Part 4: Control Constructs

Control Constructs

In the last section, we saw how to indicate to the computer the various types of entities we have, using the notion of data types and associated operations. We had ignored the issue of how to define new operations and how to manipulate these entities. In this section, we take up this issue. We did see some basic manipulation, when we discussed the assignment operator and arithmetic expressions. So we know how to tell the machine that HRA is 30% of the basic pay and that area of a rectangle is the product of its length and breadth (area = breadth x length).

We will start our discussion with input/output. We will not spend much time on this here, since the syntax and details of input/output vary widely across languages. Therefore, we restrict to why we need it and the basic primitives for input/output.

As we mentioned earlier, a program normally solves a problem - it could be solving a quadratic equation, or reserving a flight ticket or searching for some information on the web. In solving a problem, we have two types of data we use. Consider the flight reservation problem. The list of flights, the charges for each flight, taxes payable, etc are the same for each booking. These can be given in the program itself - as we did for b and c in our first program. Remember that, for that program, we had to change the program to solve a different equation. It would be better, if the program could ask you for value of a, b and c, when it starts running. This is where runtime input-output comes useful. In our flight reservation program, the corresponding data are the passenger name, the sector he/she wants to fly, the time of flight, etc. These will change from booking to booking, and is best given at the time of running the program.

We could modify the program (for solving roots of quadratic equation) as:

input a
input b
input c

instead of the 'a = ', 'b = ' and 'c = ' lines. The effect is similar. When the program is run, the program will expect you to give the values of a, b and c in that order.

\$a.out
12
4
3
3 1

Here 12, 4 and 3 are the values of a, b and c; and 3 and 1 are the roots output by the program.

_____

GIVEN INSTRUCTION A:
Answer these questions using the text on control constructs:
(i) What share of the basic pay is HRA said to be?
(ii) Why does the text not spend much time on input/output?
(iii) In the flight reservation problem, which data stay the same for each booking?
GIVEN INSTRUCTION B: Quote everything from "instead of the" down to "by the program." in the text on control constructs.
The records that come next are separate material and stand apart from the text on control constructs.

_____

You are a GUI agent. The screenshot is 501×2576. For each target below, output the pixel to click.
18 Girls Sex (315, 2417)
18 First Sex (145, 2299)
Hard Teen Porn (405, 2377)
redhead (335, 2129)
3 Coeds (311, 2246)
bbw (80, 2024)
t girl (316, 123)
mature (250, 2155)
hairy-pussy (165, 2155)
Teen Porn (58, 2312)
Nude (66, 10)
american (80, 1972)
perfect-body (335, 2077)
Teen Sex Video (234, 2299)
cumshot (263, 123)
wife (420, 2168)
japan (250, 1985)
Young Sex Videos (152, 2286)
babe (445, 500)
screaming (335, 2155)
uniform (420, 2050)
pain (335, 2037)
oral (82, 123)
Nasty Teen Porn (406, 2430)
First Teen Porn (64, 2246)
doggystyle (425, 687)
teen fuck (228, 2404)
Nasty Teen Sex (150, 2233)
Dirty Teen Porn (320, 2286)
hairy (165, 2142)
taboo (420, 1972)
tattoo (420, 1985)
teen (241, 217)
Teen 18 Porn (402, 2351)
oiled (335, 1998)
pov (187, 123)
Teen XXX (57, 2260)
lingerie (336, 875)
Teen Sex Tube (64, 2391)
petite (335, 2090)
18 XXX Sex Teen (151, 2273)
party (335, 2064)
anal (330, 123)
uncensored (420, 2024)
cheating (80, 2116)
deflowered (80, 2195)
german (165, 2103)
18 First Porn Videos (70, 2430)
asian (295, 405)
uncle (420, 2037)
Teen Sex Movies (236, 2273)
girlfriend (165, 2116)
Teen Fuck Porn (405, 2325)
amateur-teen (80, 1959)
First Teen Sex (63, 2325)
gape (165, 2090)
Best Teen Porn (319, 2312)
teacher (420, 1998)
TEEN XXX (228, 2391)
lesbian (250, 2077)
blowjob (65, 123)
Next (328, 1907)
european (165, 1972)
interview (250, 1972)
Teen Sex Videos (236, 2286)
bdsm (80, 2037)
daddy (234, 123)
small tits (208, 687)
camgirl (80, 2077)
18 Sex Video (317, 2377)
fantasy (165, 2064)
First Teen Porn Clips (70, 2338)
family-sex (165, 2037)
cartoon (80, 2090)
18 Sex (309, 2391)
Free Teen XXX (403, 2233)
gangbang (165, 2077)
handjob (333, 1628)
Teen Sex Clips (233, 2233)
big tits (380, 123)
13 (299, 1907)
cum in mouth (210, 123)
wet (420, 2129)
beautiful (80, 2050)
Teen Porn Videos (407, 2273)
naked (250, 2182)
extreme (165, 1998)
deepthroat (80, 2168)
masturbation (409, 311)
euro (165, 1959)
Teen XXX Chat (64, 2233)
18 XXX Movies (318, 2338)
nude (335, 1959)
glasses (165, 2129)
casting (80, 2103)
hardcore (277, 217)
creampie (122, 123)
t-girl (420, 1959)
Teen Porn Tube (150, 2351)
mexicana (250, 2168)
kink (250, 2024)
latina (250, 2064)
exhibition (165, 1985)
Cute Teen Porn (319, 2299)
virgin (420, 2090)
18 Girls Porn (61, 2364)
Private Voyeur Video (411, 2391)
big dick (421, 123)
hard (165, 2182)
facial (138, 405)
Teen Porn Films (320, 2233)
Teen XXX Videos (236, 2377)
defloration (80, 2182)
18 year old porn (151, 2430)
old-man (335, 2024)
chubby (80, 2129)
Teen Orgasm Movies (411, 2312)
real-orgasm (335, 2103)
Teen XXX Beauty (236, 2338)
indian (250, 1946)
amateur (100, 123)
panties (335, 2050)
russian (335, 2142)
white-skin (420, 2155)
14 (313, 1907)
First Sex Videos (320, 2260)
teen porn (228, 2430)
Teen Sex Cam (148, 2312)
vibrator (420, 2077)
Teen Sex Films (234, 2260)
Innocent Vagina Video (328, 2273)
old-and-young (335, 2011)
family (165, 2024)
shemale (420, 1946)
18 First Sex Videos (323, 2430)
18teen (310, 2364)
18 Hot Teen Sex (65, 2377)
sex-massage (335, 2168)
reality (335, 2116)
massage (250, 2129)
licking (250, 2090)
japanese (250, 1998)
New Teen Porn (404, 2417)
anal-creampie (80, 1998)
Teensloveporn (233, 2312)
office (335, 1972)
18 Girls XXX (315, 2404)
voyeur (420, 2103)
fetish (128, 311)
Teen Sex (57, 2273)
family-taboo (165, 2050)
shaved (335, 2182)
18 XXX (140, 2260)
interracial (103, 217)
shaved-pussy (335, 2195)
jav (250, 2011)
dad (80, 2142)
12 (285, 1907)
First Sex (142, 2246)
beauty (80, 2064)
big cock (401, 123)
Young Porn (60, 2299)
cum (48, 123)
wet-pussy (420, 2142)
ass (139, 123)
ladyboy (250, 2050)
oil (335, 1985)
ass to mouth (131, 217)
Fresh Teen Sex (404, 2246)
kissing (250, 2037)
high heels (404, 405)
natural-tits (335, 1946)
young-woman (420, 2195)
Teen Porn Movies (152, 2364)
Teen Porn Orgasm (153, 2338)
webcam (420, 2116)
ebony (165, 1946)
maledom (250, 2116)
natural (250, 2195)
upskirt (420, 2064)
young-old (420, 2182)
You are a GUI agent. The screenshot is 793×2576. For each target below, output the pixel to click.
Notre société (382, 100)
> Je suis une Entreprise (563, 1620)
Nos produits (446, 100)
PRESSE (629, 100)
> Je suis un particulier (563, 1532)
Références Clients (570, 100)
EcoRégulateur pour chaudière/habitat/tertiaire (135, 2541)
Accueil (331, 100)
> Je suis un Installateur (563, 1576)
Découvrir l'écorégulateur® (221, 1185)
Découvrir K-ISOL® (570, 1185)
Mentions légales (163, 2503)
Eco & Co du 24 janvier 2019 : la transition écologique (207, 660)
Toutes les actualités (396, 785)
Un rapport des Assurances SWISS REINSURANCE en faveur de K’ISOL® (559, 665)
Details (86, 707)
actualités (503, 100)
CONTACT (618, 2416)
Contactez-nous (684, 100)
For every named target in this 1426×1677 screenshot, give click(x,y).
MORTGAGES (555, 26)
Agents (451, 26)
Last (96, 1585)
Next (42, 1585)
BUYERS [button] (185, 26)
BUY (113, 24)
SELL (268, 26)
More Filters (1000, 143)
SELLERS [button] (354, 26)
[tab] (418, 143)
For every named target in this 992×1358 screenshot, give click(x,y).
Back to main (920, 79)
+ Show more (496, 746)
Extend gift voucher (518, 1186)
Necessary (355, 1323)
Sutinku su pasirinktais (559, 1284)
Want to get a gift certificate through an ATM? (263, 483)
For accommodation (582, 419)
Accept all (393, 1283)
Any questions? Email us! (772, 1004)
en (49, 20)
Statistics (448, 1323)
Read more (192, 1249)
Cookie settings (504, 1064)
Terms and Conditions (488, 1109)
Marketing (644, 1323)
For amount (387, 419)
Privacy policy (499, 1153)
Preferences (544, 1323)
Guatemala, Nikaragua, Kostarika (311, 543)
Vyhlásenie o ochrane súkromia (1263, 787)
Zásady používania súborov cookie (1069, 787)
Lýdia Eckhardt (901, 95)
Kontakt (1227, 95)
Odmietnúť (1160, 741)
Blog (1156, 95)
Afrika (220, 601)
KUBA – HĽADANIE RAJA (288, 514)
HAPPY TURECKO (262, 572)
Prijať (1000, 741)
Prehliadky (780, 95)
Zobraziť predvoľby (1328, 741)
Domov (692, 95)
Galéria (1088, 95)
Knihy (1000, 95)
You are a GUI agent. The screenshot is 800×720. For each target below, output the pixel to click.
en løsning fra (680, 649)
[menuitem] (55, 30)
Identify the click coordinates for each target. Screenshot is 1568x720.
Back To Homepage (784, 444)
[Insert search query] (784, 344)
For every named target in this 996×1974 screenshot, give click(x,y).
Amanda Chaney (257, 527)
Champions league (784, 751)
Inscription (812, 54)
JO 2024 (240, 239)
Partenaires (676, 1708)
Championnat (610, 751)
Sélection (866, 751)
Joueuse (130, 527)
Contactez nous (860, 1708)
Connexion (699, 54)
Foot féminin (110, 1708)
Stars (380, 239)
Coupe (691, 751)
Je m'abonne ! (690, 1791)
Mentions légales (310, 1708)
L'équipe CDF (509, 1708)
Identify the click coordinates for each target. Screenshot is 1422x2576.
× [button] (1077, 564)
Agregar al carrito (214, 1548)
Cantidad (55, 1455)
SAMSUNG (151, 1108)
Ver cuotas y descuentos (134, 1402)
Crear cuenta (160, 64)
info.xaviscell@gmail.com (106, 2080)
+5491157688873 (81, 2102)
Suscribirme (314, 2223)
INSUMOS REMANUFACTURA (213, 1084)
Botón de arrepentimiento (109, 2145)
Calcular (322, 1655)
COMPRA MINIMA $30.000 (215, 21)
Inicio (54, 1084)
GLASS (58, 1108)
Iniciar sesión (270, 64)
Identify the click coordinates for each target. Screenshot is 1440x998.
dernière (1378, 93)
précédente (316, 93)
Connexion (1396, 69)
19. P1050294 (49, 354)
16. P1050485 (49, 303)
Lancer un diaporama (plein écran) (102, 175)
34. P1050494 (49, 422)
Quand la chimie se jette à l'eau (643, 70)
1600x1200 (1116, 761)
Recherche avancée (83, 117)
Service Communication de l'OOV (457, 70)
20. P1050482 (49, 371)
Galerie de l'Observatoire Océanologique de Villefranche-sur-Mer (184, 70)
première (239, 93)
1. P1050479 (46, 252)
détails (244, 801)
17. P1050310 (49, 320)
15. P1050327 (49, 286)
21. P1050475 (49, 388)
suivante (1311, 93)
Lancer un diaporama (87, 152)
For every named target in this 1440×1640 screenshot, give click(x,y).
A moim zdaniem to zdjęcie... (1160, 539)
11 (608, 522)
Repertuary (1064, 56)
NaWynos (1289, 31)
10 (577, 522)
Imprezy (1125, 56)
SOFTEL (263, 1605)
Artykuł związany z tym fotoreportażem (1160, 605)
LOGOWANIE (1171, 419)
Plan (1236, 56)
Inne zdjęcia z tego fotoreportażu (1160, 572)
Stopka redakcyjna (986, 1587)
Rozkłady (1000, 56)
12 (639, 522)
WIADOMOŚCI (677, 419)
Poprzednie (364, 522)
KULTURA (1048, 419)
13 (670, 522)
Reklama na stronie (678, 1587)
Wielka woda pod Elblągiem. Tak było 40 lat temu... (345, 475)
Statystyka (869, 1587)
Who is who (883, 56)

_____

EXPECTED OUTPUT A:
(i) HRA is 30% of the basic pay.
(ii) The syntax and details of input/output vary widely across languages.
(iii) The list of flights, the charges for each flight, and the taxes payable stay the same for each booking.

EXPECTED OUTPUT B:
instead of the 'a = ', 'b = ' and 'c = ' lines. The effect is similar. When the program is run, the program will expect you to give the values of a, b and c in that order.

\$a.out
12
4
3
3 1

Here 12, 4 and 3 are the values of a, b and c; and 3 and 1 are the roots output by the program.